前回の定量化の続き。
シナジー以外にも、経営目標や新規事業の事業性評価など定量化必要とされる
場面は多い。
ここでドンブリ勘定で設定する企業は2流企業である。
如何にロジックに基づいて、頭をひねって定量化できるかが重要である。
当たり前の話だが、客観性、納得性、妥当性が生じ、コミットメントが圧倒的に高まるのである。
「フェルミ推定」という言葉がある。何でもイタリアのノベール物理学賞を受賞したフェルミという
方が学生に問いかけた問題である。
「日本に電柱は幾つありますか?」
「シカゴにピアノ調律士は何人いるか?」
という知識だけでは答えられない個々の構成要素を推論することで、全体構造を構築すること
で定量化する方法論である。
コンサルファームの面接では必ず出題される問題である。
試しに一問。
日本にリモコンはいくつあるか?
このケースにおけるリモコンは受信機に対してある機能を指示する無線送信機とする。通信機器は含まない。日本における受信機数の普及数からリモコン数を算出する。
日本における受信機=A.家電系+B.家電以外と分解できる。A、Bそれぞれについて受信機セグメントを分析し算出する。
A.家電系=イ.屋内系家電+ロ.屋外系家電に分解できる。まずイ.屋内系家電=①テレビ+②ビデオ+③DVDレコーダー+④オーディオコンポ+⑤冷暖房機+⑥照明と分解できる。①~⑥の世帯普及率と1世帯あたりの台数からリモコン数を算出する。屋内家電普及率(普及台数/世帯)=①テレビ100%(1.5台)+②ビデオ60%(1台)+③DVDレコーダー40%(1台)+④オーディオコンポ80%(1台)+⑤冷暖房機90%(1.5台)+⑥照明100%(0.5台-照明リモコンの普及個数)となる。
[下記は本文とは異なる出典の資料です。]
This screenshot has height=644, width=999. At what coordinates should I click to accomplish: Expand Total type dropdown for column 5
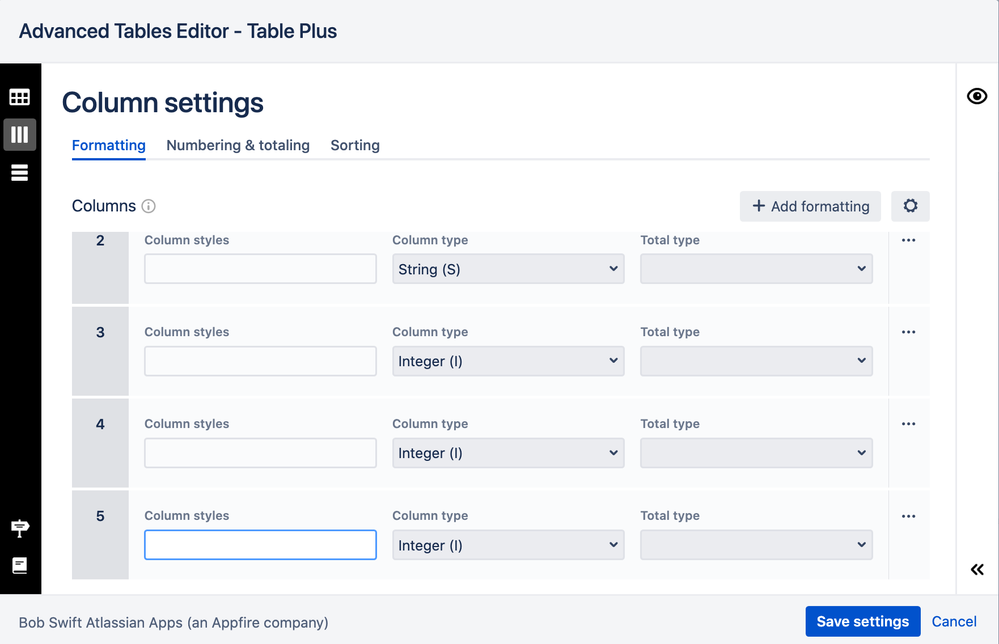coord(756,545)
日本における世帯数を4500万世帯と仮定すると、イ.4500万×(①1.5+②0.6+③0.4+④0.8+⑤1.35+⑥0.5)=2億3,175万個になる。
ロ.屋外系家電=⑦カーナビ30%(1台)+⑧キーレスエントリー20%(1台)+⑨携帯オーディオ70%(0.1台)と分解できる。よってロ.4500万×(⑦0.3台+⑧0.2台+⑨0.07台)=2,565万個となる。
以上よりA.家電系=2億5,740万個となる。
B.家電以外では開発中自立型ロボットが考えられる。日本企業を300万社とし、製造業の割合を30%、さらにロボット開発メーカーを10%とすると、B.300万×30%×10%=9万個となる。
よってA+B=2億5,749万個となる。
この考え方、ロジックを用いてあらゆるシーンでの定量化を試みるのである。